Delving into any one of these single issues would require far too much time, so we can look for an answer to the above question in the context of a recent article from The Guardian [http://bit.ly/1gutYCT]. The article focuses on the role of the Internet Corporation for Assigned Names and Numbers (ICANN), which essentially determines how websites are labelled and fit into the current network of networks. ICANN is a private company based in the United States, yet oversees the placement, coordination, and maintenance of all websites worldwide. Basically, one company in Los Angeles, California controls the massive informational hierarchy that is the Internet; one American company decides which websites – domestic and foreign – get the most valuable identification numbers and common names.
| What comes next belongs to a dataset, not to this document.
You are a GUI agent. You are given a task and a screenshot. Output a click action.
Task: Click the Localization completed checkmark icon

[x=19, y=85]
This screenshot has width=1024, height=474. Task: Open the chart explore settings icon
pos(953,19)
Do you see a problem here?
Again, this is a simplified overview, but that is one accurate way to approach the question of who controls the Internet. Historically, the military was behind the wheel of the Net. Then, media and technology front-runners found a way in. And of course, the government had a role (and inherently should). There is nothing wrong with this picture, until you consider that these are almost entirely American enterprises, despite the fact that the Internet has reached a global scale. Think, ICANN – the hall monitor of the Internet – is a private company located in the U.S.
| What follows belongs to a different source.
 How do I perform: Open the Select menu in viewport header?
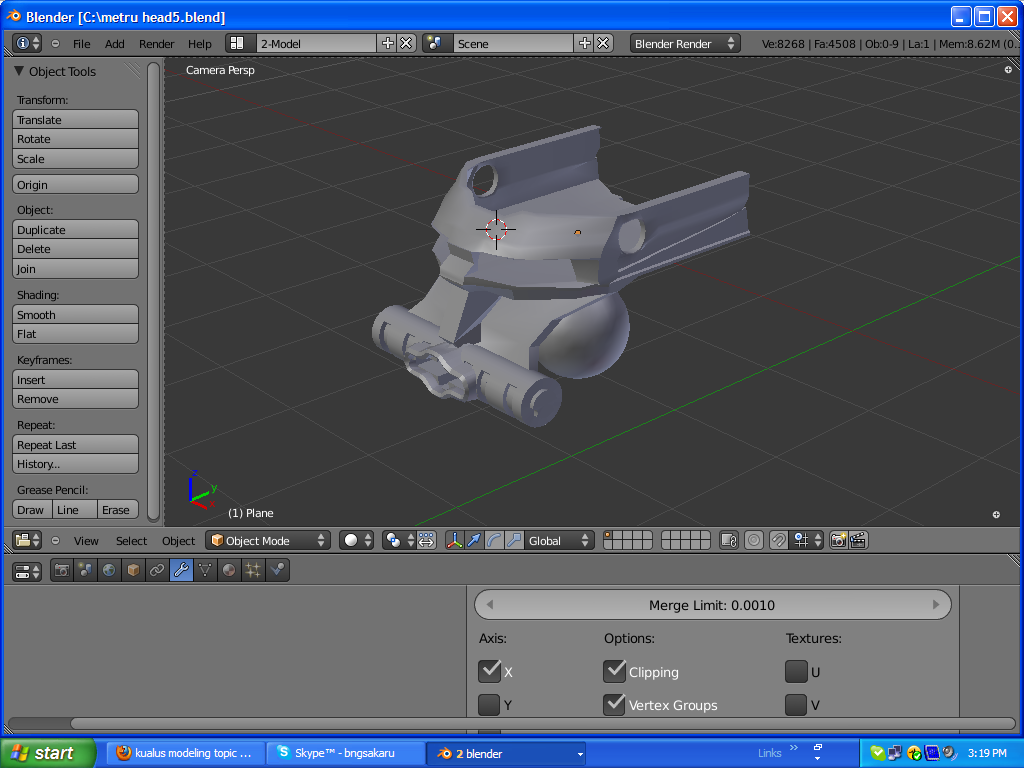click(131, 541)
It is one thing to worry about Internet fairness and equality in the United States, a problem that has too many angles already. Americans have fought off SOPA [http://bit.ly/1cL2aKU] and are still battling FISA [http://bit.ly/1gSE6qB]. Now consider the added complexities when similar issues are framed in a global context. The U.S. Government has authority over its citizens – regardless of whether we support or criticize a particular law – but does not have the right to govern other sovereign states. In light of the NSA leaks and revelations of America spying on its own allies (Germany), other countries are raising the issue of a U.S.-dominated Internet. They are calling for a more transparent and horizontal governance of the supposedly “free” Net.
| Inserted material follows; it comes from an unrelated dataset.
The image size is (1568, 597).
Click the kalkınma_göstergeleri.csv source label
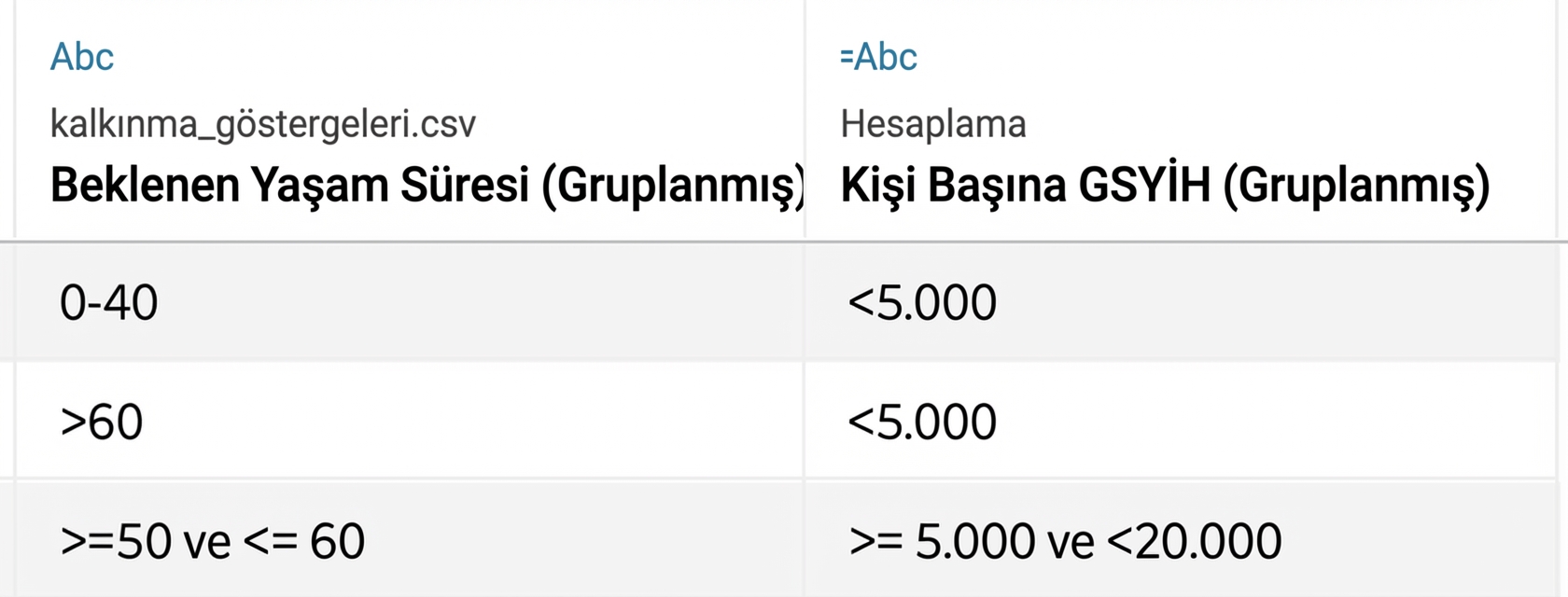262,124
This issue is more than just a privacy issue, or a monopoly issue; my goal wasn’t to unearth a single underlying problem and solution to the current state of the Internet – some people may not see any problems at all. What I believe, however, is that the articles and issues I referenced above all imply that the Internet – originally intended to be a democratizing and nonhierarchical force – is becoming an unbalanced landscape, with the U.S. wielding most of the power. I cannot reiterate enough that the perspectives and levels of analysis in this situation are endless, but it is clear that governance of the Internet is not in a state of equilibrium. Depending on where you look, expect to see more of this in the news.